Never afraid to speak his mind, GNU founder and PC-rights campaigner Richard Stallman has called Valve's decision to sell DRM-laden games on Linux "unethical." Steam recently announced that it would port its client and popular titles to Ubuntu 12.04 LTS, with Left 4 Dead 2 for Linux well underway – a move that has been positively received by many in the Linux community, which has been largely ignored by major commercial software developers.

Although some folks see this as a turning point towards making Linux more popular, Stallman believes closed source games are "unethical because they deny freedom to its users." He added, "any GNU/Linux distro that comes with software to offer these games will teach users that the point is not freedom. Nonfree software in GNU/Linux distros already works against the goal of freedom. Adding these games to a distro would augment that effect."

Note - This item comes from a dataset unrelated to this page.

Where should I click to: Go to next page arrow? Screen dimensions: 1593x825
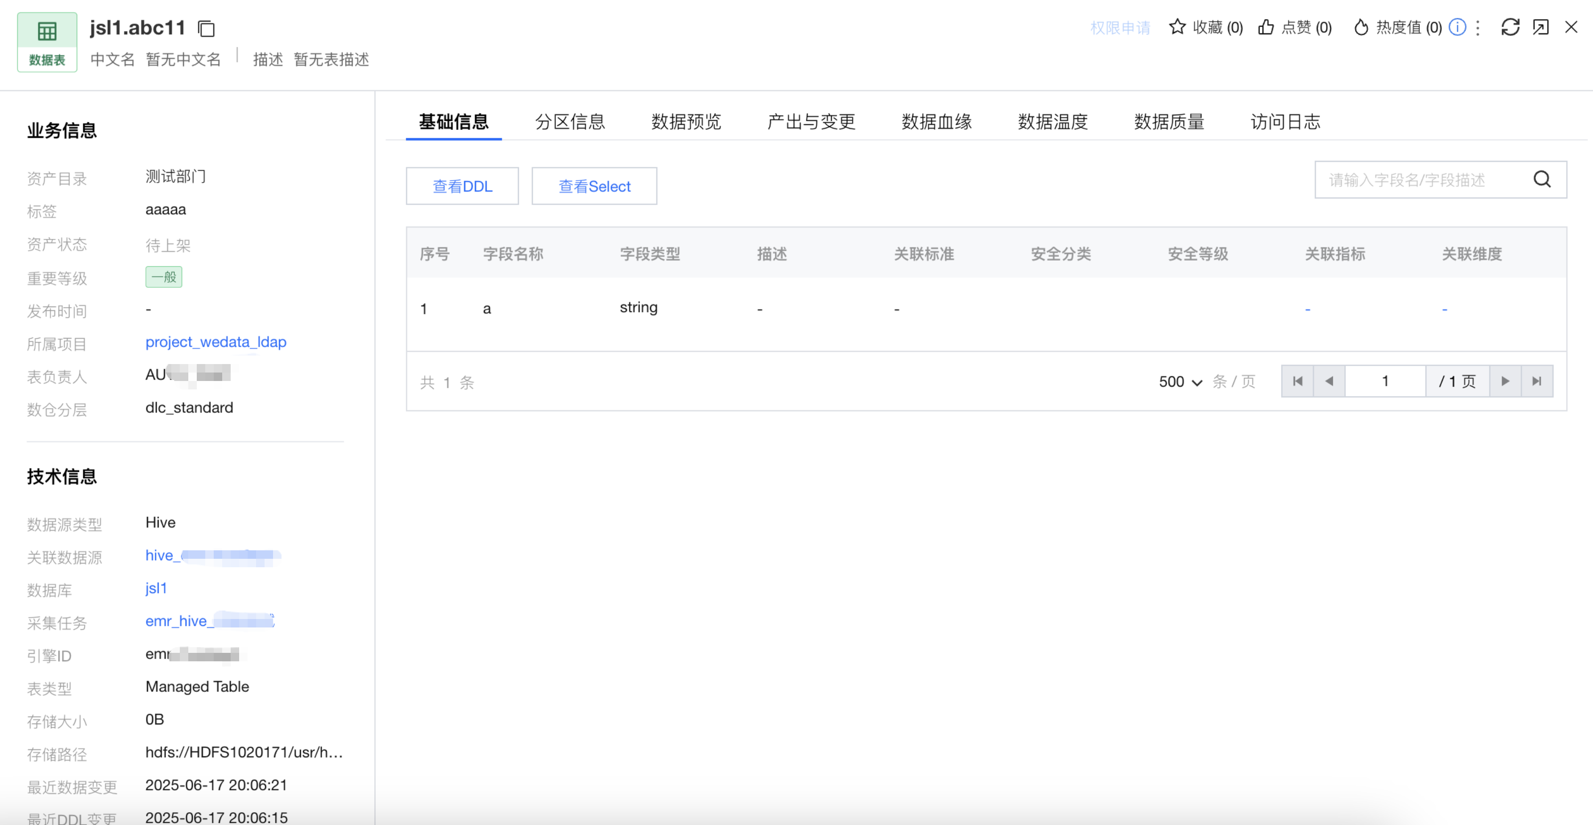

However, Stallman does concede that efforts by the likes of Valve could possibly boost adoption rates of Linux. "It might encourage GNU/Linux users to install these games, and it might encourage users of the games to replace Windows with GNU/Linux. My guess is that the direct good effect will be bigger than the direct harm."

It's important however to note that the problem isn't necessarily the cost. Even if Valve provided free games to those on Linux, it's unlikely the game developer would release the full source code for everything, so it works against the "freedom" of Linux in Stallman's eyes.